## Extrait à lire
···

Dans cet épisode, nous concluons l'intrigue des deux précédents, confirmant ainsi pour ceux qui en doutaient encore que la saison sera lente, très lente...
Centric Ana Lucia où nous voyons enfin pour de bon les tourments de la superbe mulâtresse... Je ne vais pas détailler l'intrigue tant de l'île que des flash-backs, sinon m'extasier de la parfaite résonnance des deux: chaque action de l'île est en droite ligne de celle de son passé de flic. On voit que, depuis quarante huit jours, sa fonction de chef solitaire l'a empêchée d'évoluer: elle est restée la flic tourmentée, au caractère archi-impulsif qui ne la met pas à l'abri des erreurs, erreurs qu'elle veut réparer seule, toute seule, éternellement seule...et qu'ainsi, comme le fait remarquer Sayïd (qui la cerne très vite et qui éprouve rapidement beaucoup de compassion pour elle), elle se perd corps et biens, cherchant sans cesse un échappatoire sans le trouver... De toute évidence avoir tué ce salaud qui lui avait pris son fœtus ne l'a pas apaisée comme elle l'espérait (elle ment encore en refusant d'assumer ce crime), et même si ainsi on comprend son amour et son attachement inconditionnel pour les enfants, son âme a été abîmée à-jamais (au lieu de quatre mois, elle aurait peut-être dû attendre...huit?..), sans que personne ne réussisse à faire quoi que ce soit...ou peut-être ne le veuille...
Car Ana Lucia est un personnage construit sur une apparence très trompeuse: elle donne l'apparence d'une agressivité et d'une sûreté d'elle totale, avec un caractère fort et déterminé...mais lorsqu'on voit que sa mère est flic et également sa supérieure, la tableau se trouble un peu... Et c'est là que se trouve l'explication profonde des tourments de ce personnage: encore et toujours la famille, en l'occurrence sa mère, dont elle essaie désespérément de sortir de l'ombre pour lui prouver (et également se prouver à elle-même) qu'elle vaut quelque-chose en tant que personne, et non en tant que "fille de" (beaucoup de ses actions les moins "grandes" viennent de ce besoin)... Mme Cortez (une beauté celle-là aussi, soit dit en passant...) a un comportement étrange, peu clair, et surtout totalement inadapté envers sa fille. Entendons-nous: "inadapté" ne doit pas être pris séparément de "envers sa fille", c'est à dire cette fille-là: Ana Lucia. Car mme Cortez aime manifestement son enfant: elle n'est pas le monstre ignoble que beaucoup d'autres rescapés ont eu (on remarquera d'ailleurs qu'on ne sait rien du père d'Ana Lucia...), mais elle est à la fois trop protectrice dans son attitude professionnelle (comme elle aurait dû accepter de la muter! comme la pauvre Ana en aurait été soulagée!..), et beaucoup trop froide dans son attitude personnelle. Une boule de nerf comme Ana Lucia _ comme Eko l'a montré physiquement lors du précédent épisode _, ça a besoin d'être "cocooné", rassuré, aimé, consolé, et
jamais ça ne doit se sentir jugé, comme elle a tout le temps eu la sensation de l'être au cours de sa vie (à tort ou à raison...souvent à raison...). En cela mme Cortez est passée totalement à-côté de sa fille et en a été, en toute innocence, le bourreau objectif...

···

## Données fournies
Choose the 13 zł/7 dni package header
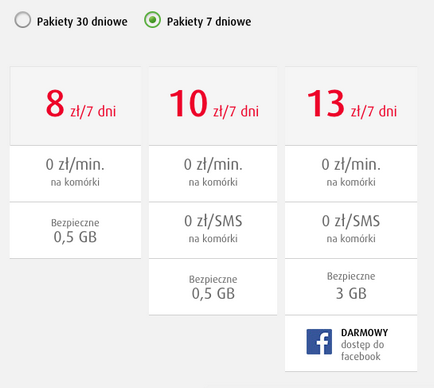434x388 pixels. (x=351, y=106)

···

## Travail à faire
**a)** Selon la critique de l'épisode, pourquoi le comportement de Mme Cortez est-il « totalement inadapté envers sa fille » ? Répondez en une à trois phrases.
**b)** Poursuivez la critique de l'épisode à partir de sa dernière phrase.

## Corrigé de l'exercice
**a)** Ana Lucia, « une boule de nerf », a besoin d'être cocoonée, rassurée, aimée et consolée, et ne doit jamais se sentir jugée. Or sa mère se montre à la fois trop protectrice dans son attitude professionnelle et beaucoup trop froide dans son attitude personnelle. Sa fille a donc eu tout au long de sa vie la sensation d'être jugée.

**b)**
Du côté des autres personnages, Sayïd fait montre d'intelligence et d'une grandeur d'âme absolument merveilleuse, grandeur qui trouve un écho dans celles de Michael et de Jin (même si pour le premier une phrase résonnera avec une tragique amertume quelques épisodes plus tard...): il trouve un miroir inattendu dans la détresse de la mulâtresse, miroir qui déclenchera une des plus profondes et des plus émouvantes conversation de toute la série, et il renonce rapidement à se venger, donc à se tromper d'ennemi.
On notera aussi à ce moment-là un Thanatos terrible chez Ana Lucia...et une attitude de la part du groupe des Taillies certes compréhensible et justifiable mais d'une ingratitude telle que je les ai trouvé méprisables au plus haut point: Ana Lucia, de par sa fonction de chef, a servi de "paravent" à toutes leurs tares (la palme revenant à Libby lorsqu'elle lui fait porter l'intégralité du chapeau sur "l'affaire Nathan" en oubliant soigneusement son propre rôle dans l'affaire!..): elle a tout assumé, elle a tout porté, elle a tout subi, et au moment où elle aurait besoin d'être soutenue ils l'abandonnent, parce qu'ils n'ont plus besoin d'elle. Pauvre femme, décidément!..
Le seul qui lui reste fidèle et qui échappe conséquemment à mon courroux est Eko. Son attitude presque "passive" est ici formidablement à-propos: il laisse le temps passer, assez pour que la colère de Jack s'apaise un peu, et il répète sans faiblir que la mort de Shannon était un accident. Bravo, monsieur (et profitez-en parce que ce personnage, d'ordinaire, je ne peux pas le sentir
...)!.. On le voit aussi déjà très intrigué par le bunker et on sent qu'il va se passer quelque-chose entre lui et ce lieu (info ou intox? avec lui tout est souvent mystérieux et temporaire...).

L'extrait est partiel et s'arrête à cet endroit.